++++ SOURCE PASSAGE
Events are categorized into two main types to give you a complete picture of the user's environment:
Automated Event Detection: This feature uses advanced algorithms to analyze performance data across your organization. It detects anomalies—such as a sudden drop in application availability or a spike in network latency— and correlates them into a single event. It then assigns a "problem domain," such as Local Network, Proxy, or Server, so you know exactly where to start your investigation.
Endpoint System Events: These are specific, real-time logs from the agent itself. They record local changes like Wi-Fi signal degradation, VPN connections or disconnections, gateway changes, and high CPU or memory usage.
How to use Events for troubleshooting
You can use these events to move from "something is slow" to a definitive root cause in seconds. Here’s how they simplify your workflow:
Correlate Local Changes with Performance: If a user reports a slow Webex session, you can check the Log tab in the Endpoint Agent view. If you see a "Wi-Fi Changed" event followed by a drop in signal quality at the exact time of the report, you've identified a local environment issue rather than a service outage.
++++++++
++++ ENTRIES PROVIDED
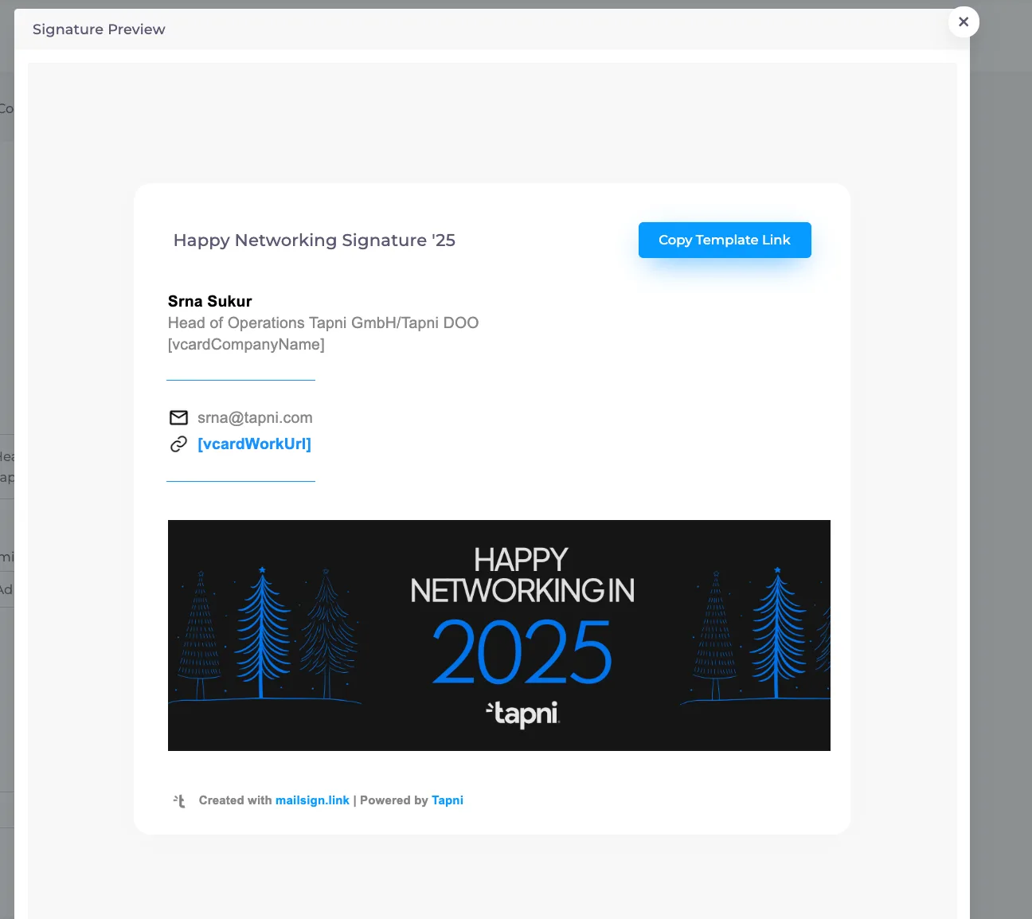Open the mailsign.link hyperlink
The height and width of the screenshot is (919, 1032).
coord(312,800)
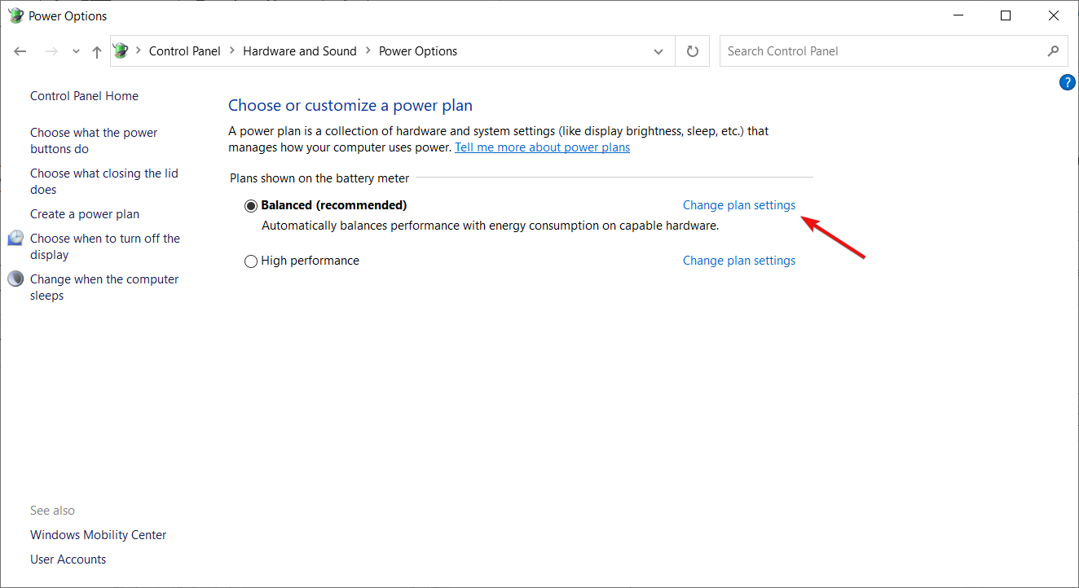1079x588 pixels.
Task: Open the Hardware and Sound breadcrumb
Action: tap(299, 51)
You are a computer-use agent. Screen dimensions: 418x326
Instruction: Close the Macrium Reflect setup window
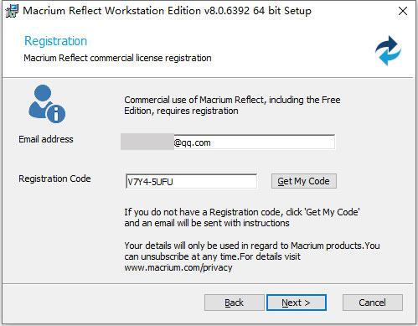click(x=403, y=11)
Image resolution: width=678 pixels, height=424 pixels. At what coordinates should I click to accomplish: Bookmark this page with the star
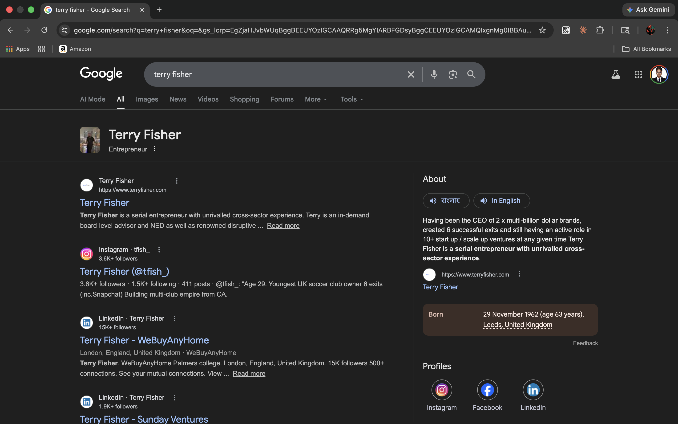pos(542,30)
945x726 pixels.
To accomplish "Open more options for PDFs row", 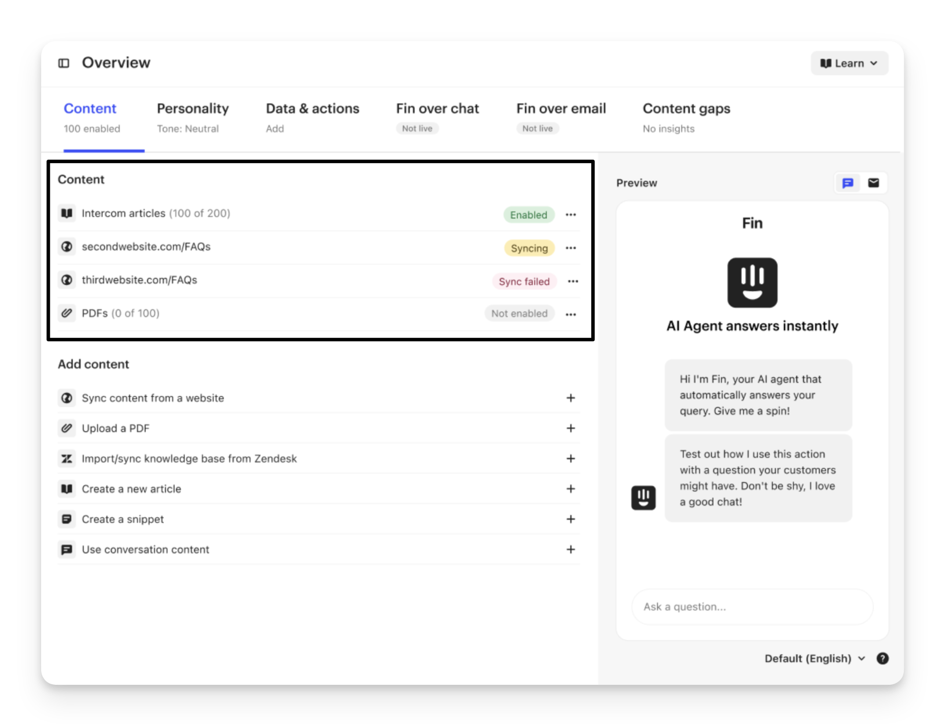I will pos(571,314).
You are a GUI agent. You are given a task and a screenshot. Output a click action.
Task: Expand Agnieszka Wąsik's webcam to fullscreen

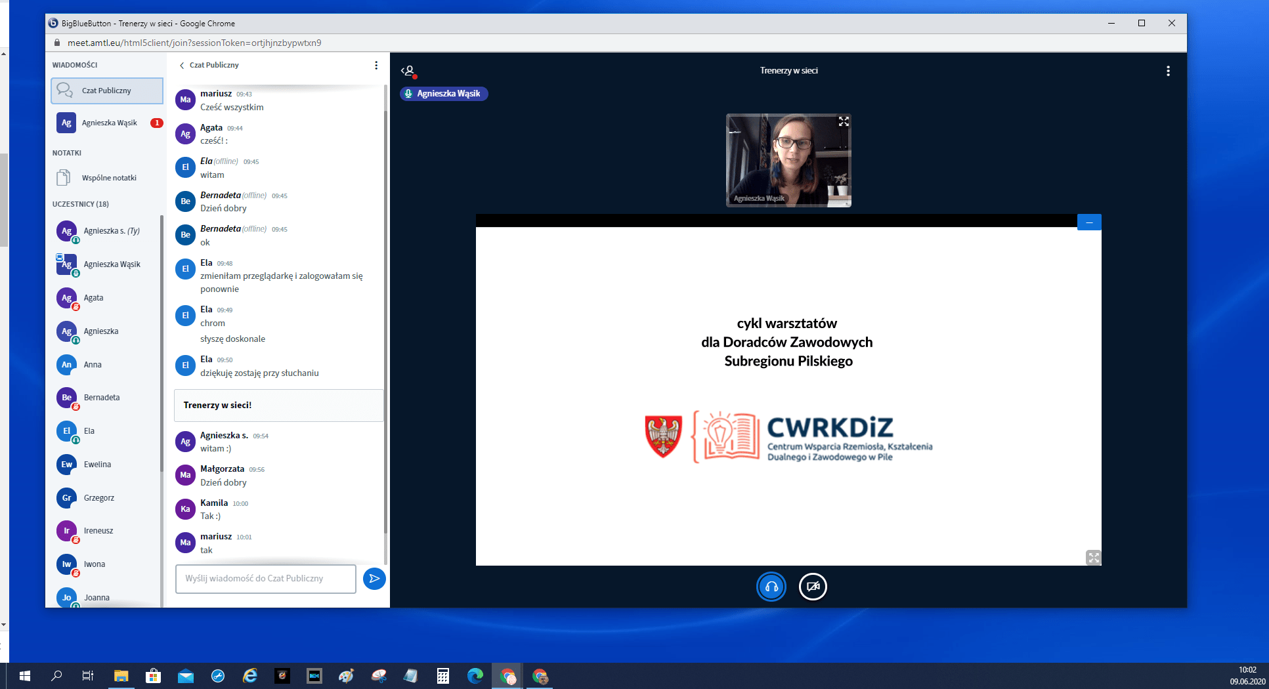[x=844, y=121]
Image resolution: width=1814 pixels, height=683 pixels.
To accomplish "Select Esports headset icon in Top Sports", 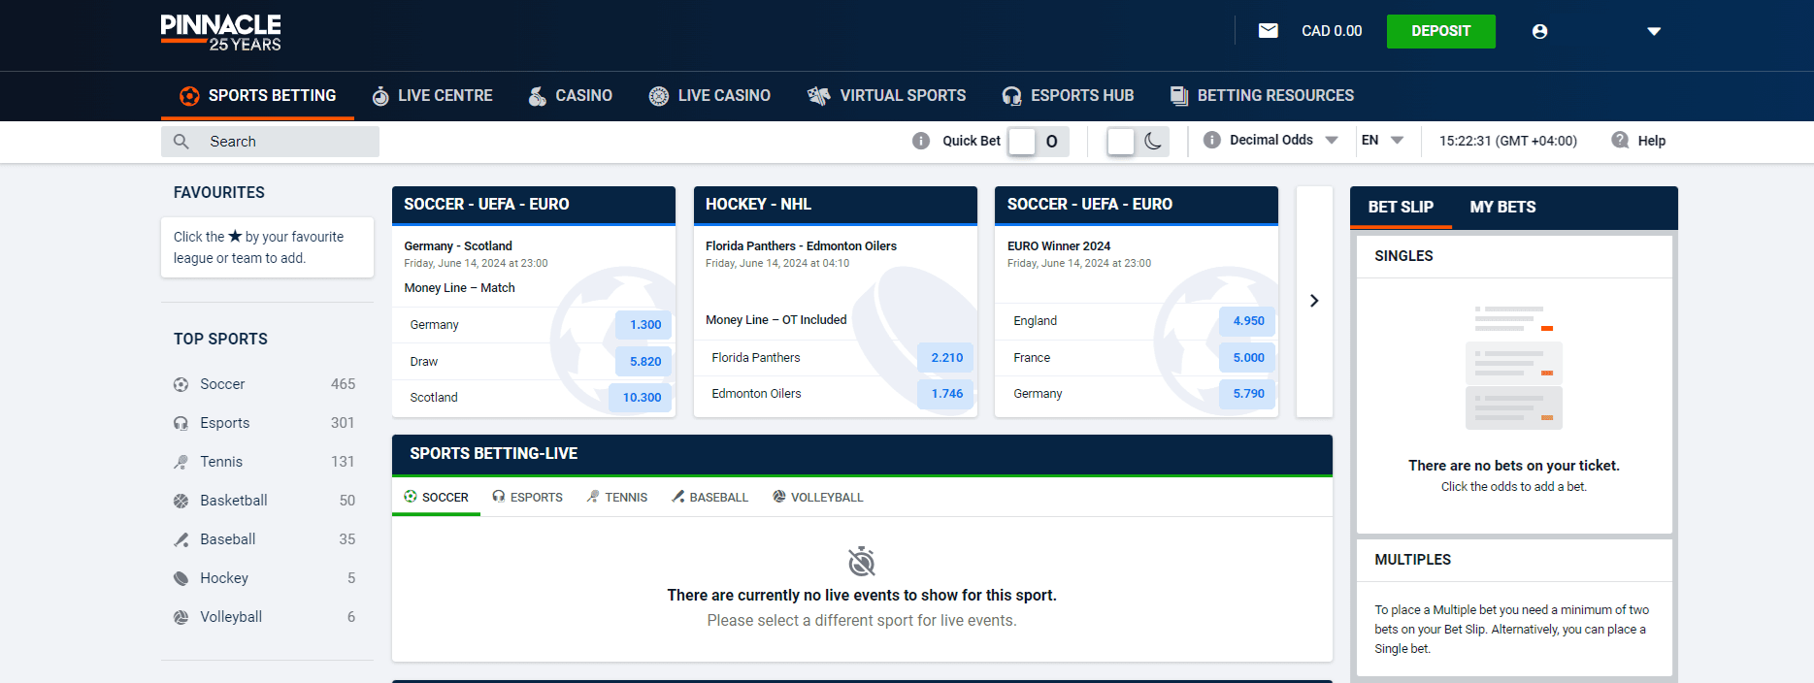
++++++++
| GIVEN INSTRUCTION 1 |
In the events passage, reproduce the span that begins at the words "Events are categorized" and stops after the words "start your investigation.".
| GIVEN INSTRUCTION 2 |
Which problem domains does the events passage name as examples?
| GIVEN INSTRUCTION 3 |
Go on with the events passage from its last sentence.

| EXERCISE OUTPUT 1 |
Events are categorized into two main types to give you a complete picture of the user's environment:
Automated Event Detection: This feature uses advanced algorithms to analyze performance data across your organization. It detects anomalies—such as a sudden drop in application availability or a spike in network latency— and correlates them into a single event. It then assigns a "problem domain," such as Local Network, Proxy, or Server, so you know exactly where to start your investigation.

| EXERCISE OUTPUT 2 |
Local Network, Proxy, and Server.

| EXERCISE OUTPUT 3 |
Distinguish between Individual and Widespread Issues: Automated events help you determine the scope of a problem. If an event shows that 20% of your agents are experiencing a Server Issue with a specific SaaS app, you can rule out local device problems and focus on the service provider.
Identify the Cause for Server Errors: For server-related events, the system provides a Cause field. This field highlights the specific error seen across multiple tests, such as an "HTTP 504 Gateway Timeout," saving you from manually digging through individual test rounds.
Reduce Noise and MTTD: Instead of sifting through thousands of individual alerts, you can focus on high-impact events. This reduces your Mean Time to Detect (MTTD) by grouping related failures into a single, actionable incident.